Take G = 6.67x10^-11Nm²kg^-2

a) Use: G(Mb1)(Mb2)/r^2
(6.67x10^-11)(5.20)(0.250)/(0.5)=3.5x10^-10 (2s.f.)

b) Use: g=GM/r^2
9.806x(6.371x10^6)^2/6.67x10^-11=6.0x10^24 (2s.f.)

Hopefully my calculations are good. Please check if ok someone?(Nerd)

#### arbolis

PHF Hall of Fame
Hi:
a) Two lead balls with masses 5.20kg and 0.250kg are place with their centres 50.0cm apart. With what gravitational force do they attract each other?
b) At Earth's surface g=9.806m/s². Assuming the Earth to be a sphere of radius 6.371x10^6, find the mass of the Earth.
Take G = 6.67x10^-11Nm²kg^-2

a) Use: G(Mb1)(Mb2)/r^2
(6.67x10^-11)(5.20)(0.250)/(0.5)=3.5x10^-10 (2s.f.)

b) Use: g=GM/r^2
9.806x(6.371x10^6)^2/6.67x10^-11=6.0x10^24 (2s.f.)

Hopefully my calculations are good. Please check if ok someone?(Nerd)
Welcome to PHF!
b) looks good to me.
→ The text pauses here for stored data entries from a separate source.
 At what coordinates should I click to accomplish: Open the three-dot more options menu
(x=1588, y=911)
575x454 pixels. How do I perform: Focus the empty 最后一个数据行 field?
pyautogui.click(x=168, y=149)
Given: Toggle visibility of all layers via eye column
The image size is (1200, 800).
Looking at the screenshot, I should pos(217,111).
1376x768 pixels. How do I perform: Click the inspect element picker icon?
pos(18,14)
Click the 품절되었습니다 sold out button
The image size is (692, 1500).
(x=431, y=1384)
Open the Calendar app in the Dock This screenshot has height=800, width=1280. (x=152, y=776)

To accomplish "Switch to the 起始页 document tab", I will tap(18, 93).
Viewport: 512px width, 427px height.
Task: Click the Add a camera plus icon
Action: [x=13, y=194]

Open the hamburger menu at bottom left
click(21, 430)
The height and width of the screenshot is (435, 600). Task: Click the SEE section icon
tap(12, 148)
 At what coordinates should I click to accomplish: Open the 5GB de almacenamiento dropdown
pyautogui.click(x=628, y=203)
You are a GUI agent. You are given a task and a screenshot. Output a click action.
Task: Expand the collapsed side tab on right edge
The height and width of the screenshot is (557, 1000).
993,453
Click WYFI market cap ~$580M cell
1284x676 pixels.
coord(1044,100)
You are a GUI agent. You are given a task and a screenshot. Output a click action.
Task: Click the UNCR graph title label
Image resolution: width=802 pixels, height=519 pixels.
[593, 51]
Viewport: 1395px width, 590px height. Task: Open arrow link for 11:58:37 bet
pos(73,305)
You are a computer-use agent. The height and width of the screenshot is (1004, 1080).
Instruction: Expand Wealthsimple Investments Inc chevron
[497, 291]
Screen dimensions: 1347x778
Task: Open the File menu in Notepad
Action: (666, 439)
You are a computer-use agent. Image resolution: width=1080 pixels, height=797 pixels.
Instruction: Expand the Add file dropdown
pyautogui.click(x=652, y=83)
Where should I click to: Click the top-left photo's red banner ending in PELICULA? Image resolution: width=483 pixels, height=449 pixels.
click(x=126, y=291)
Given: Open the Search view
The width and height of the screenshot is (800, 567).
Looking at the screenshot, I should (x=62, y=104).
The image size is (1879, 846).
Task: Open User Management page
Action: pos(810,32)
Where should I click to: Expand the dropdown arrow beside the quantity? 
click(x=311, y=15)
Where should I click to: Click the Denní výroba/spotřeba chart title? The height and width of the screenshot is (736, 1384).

But a), I'm not sure if it's a typo or an error. You forgot to square the distance between both balls.

#### stealth

ahh! I did too(Shake)

a) Use: G(Mb1)(Mb2)/r^2
(6.67x10^-11)(5.20)(0.250)/(0.5)²=3.5x10^-10 (2s.f.)

Is that what you mean?(Thinking)

#### arbolis

PHF Hall of Fame
ahh! I did too(Shake)

a) Use: G(Mb1)(Mb2)/r^2
(6.67x10^-11)(5.20)(0.250)/(0.5)²=3.5x10^-10 (2s.f.)

Is that what you mean?(Thinking)
Yes, that's what I meant.

#### stealth

great! Excuse the error

Thanks for you help arbolis (Cool)